In The Australian former ALP heavyweight Graham Richardson wishes for the good old days of ferocious debate at a national conference:
“It is to be hoped that when delegates sit down this week at this conference, they each refuse the chloroformed pod that has been applied to all and sundry over the last few years. There are big questions to be decided here: gay marriage, uranium to India, refugees and mandatory detention to name just a few. I long for the great speeches of great men and women but for those to occur passion must be allowed to run free.
There will still be opportunities for the backroom bargaining that tradition tells us must occur. Oddly enough the Right from NSW, led by Sam Dastyari and Paul Howes, are out there now trying to organise a platform change to allow for gay marriage while allowing the Prime Minister to win in her quest for a conscience vote. The conscience vote means that no change will occur, because the Liberals will be instructed to oppose any change and enough Labor MPs and senators will join them in sufficient numbers to maintain the status quo, but the door will have opened. I wish them well.”

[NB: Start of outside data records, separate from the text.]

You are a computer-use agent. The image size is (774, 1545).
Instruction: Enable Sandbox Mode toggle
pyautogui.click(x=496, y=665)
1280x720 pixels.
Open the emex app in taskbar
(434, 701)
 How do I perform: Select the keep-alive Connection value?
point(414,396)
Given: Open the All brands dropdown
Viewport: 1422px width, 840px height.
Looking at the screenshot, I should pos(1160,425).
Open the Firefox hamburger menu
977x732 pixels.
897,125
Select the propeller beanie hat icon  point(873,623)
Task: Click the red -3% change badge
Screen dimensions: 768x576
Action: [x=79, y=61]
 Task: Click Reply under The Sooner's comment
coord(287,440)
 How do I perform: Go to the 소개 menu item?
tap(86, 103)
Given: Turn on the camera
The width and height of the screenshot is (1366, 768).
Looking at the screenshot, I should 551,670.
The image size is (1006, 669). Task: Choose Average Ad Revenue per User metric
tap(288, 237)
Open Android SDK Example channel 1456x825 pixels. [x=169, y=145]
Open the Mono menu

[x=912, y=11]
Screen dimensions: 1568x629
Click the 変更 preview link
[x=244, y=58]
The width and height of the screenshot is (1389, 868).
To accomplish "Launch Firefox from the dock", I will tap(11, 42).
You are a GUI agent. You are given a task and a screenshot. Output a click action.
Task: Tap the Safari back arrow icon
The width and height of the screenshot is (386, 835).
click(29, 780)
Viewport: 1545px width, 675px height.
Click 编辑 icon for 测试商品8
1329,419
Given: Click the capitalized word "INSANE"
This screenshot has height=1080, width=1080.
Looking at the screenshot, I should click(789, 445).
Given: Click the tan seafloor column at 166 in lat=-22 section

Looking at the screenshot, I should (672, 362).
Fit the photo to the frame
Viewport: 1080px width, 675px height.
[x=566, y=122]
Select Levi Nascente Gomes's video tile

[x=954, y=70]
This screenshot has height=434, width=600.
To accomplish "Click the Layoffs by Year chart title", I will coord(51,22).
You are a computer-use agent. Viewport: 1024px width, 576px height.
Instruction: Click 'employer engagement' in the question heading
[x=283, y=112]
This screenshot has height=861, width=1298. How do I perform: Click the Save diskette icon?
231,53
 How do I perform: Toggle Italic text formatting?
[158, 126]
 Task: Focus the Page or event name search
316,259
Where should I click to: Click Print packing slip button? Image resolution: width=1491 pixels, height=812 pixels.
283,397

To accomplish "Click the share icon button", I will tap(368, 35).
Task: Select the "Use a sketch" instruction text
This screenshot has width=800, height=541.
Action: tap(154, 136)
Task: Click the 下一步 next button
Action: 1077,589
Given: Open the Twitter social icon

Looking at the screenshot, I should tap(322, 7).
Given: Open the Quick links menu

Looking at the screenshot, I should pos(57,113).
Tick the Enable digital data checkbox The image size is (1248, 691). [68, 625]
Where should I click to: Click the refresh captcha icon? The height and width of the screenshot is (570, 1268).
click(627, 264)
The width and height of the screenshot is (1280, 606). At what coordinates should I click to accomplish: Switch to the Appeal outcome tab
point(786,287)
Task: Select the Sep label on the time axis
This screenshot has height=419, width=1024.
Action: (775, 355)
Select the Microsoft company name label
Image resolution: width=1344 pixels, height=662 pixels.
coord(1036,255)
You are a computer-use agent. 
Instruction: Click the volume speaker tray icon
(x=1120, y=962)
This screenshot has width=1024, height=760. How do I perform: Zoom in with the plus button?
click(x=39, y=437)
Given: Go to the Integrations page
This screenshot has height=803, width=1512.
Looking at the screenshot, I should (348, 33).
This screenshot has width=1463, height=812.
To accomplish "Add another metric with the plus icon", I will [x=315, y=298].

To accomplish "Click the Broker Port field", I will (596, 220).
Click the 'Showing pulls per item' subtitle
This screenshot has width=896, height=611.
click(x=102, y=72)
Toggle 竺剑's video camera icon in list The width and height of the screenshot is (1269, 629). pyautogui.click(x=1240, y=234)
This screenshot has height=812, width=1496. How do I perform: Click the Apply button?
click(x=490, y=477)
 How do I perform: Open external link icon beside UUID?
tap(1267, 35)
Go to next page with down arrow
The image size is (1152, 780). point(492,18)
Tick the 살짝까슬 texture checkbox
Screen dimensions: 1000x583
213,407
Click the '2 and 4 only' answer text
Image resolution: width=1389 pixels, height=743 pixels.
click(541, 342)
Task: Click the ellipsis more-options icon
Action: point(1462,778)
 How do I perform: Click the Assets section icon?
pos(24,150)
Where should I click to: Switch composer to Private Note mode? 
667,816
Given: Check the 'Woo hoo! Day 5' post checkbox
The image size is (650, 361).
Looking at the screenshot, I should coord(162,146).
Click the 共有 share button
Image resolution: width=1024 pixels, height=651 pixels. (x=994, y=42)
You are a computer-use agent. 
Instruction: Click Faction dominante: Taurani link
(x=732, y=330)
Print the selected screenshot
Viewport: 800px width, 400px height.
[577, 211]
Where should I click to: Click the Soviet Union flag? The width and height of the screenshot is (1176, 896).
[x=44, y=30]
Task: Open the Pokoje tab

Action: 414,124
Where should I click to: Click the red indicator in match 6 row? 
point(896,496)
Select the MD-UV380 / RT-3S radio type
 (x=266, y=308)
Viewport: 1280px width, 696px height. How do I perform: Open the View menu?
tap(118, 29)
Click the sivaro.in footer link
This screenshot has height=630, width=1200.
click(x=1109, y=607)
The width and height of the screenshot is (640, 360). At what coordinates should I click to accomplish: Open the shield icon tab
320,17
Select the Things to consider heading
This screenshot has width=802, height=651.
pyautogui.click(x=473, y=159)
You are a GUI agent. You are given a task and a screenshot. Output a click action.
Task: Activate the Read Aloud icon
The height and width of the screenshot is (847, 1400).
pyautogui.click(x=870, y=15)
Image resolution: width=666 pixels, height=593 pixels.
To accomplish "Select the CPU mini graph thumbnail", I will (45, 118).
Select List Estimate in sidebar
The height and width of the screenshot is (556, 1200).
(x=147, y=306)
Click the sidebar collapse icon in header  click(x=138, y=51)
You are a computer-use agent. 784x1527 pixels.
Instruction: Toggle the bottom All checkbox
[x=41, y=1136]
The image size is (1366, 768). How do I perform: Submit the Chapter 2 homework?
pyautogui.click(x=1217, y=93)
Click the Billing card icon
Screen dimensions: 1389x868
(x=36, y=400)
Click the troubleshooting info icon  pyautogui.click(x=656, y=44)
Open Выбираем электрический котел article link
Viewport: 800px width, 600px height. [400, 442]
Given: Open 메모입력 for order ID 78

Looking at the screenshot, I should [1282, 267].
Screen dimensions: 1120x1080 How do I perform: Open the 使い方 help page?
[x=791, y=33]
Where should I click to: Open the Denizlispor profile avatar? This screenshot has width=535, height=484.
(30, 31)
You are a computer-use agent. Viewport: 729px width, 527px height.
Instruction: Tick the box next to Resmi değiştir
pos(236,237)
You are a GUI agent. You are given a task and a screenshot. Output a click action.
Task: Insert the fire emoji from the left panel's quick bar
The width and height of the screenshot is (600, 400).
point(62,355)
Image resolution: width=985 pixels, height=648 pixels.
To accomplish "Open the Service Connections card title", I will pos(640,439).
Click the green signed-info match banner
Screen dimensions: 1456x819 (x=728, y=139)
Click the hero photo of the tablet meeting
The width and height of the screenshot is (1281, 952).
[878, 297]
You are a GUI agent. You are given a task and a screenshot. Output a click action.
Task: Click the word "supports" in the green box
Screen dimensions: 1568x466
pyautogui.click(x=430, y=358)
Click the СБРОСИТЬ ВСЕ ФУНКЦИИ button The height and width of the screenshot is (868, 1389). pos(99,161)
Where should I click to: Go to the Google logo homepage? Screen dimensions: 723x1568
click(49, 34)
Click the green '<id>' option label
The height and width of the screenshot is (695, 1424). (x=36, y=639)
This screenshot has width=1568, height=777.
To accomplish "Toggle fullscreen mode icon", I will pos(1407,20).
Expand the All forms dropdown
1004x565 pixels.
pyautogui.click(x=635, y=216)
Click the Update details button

Opinion polls show the public want gay marriage, and so do most Labor MPs, says Troy Bramston in The Australian:
“Many inside Labor struggle to recall a party leader so badly misjudging not only the sentiment in the community about an issue, but also the sentiment in the party that they lead.”
Uranium:
Gillard is pushing to sell uranium to India, while Labor has traditionally not sold uranium overseas to countries that were not signatories of the Nuclear Non-Proliferation Treaty.
India having uranium will not lead to the spread of nuclear weapons or lessen Australia’s reputations, says Rory Medcalf, a former arms diplomat, in The Age:
“A change of Labor policy would build a new foundation of non-discrimination, mutual respect, trust and partnership with a rising India. It would also help Australia catch up with a global non-proliferation order that is already adapting to India’s importance in the Asian century.
Current Labor policy insists that India can make electricity with Australian uranium only if it signs the 1970 nuclear non-proliferation treaty. But that rests on a political impossibility — expecting India to surrender its nuclear weapons while China and Pakistan keep theirs.”
Gillard’s speech this morning about job creation and the future of the Australian economy is unlikely to be a show of her leadership strength, says Dennis Shanahan in The Oz:
“In contrast, the extent to which factional leaders have had to go to fend off a major defeat for her on the floor of the conference she addresses this morning demonstrates that Gillard is still not confidently exercising her authority or earning enough respect to be given a victory by the rank and file.
What could have been an emphatically positive end to the first full year of minority government has turned into one of cautious optimism and uncertain authority.”
Asylum seekers:
Currently the party platform still supports the Malaysia Solution, although the High Court decision declared the move illegal and therefore it cannot be implemented.
Yesterday immigration minister Chris Bowen called for the number of humaniatrian refugees allowed in Australia each year be lifted from some 13,000 to 20,000, but that the government needed a regional policy — a la the Malaysia Solution — in order to do this safely.
“… Labor should stand solidly and clearly for regional arrangements which discourage dangerous boat journeys to Australia and that for the reasons of fiscal discipline and public confidence that you can have the conversation with the Australian people about increasing the refugee intake if you have the appropriate steps in place to discourage people taking that dangerous journey by boat,” said Bowen.
While the Left faction may agree with raising the number, it won’t agree with a refugee swap policy, reported James Massola in The Oz:
“Left convenor Doug Cameron said the refugee intake should be lifted, but the change should not be tied to the Malaysia people swap plan.”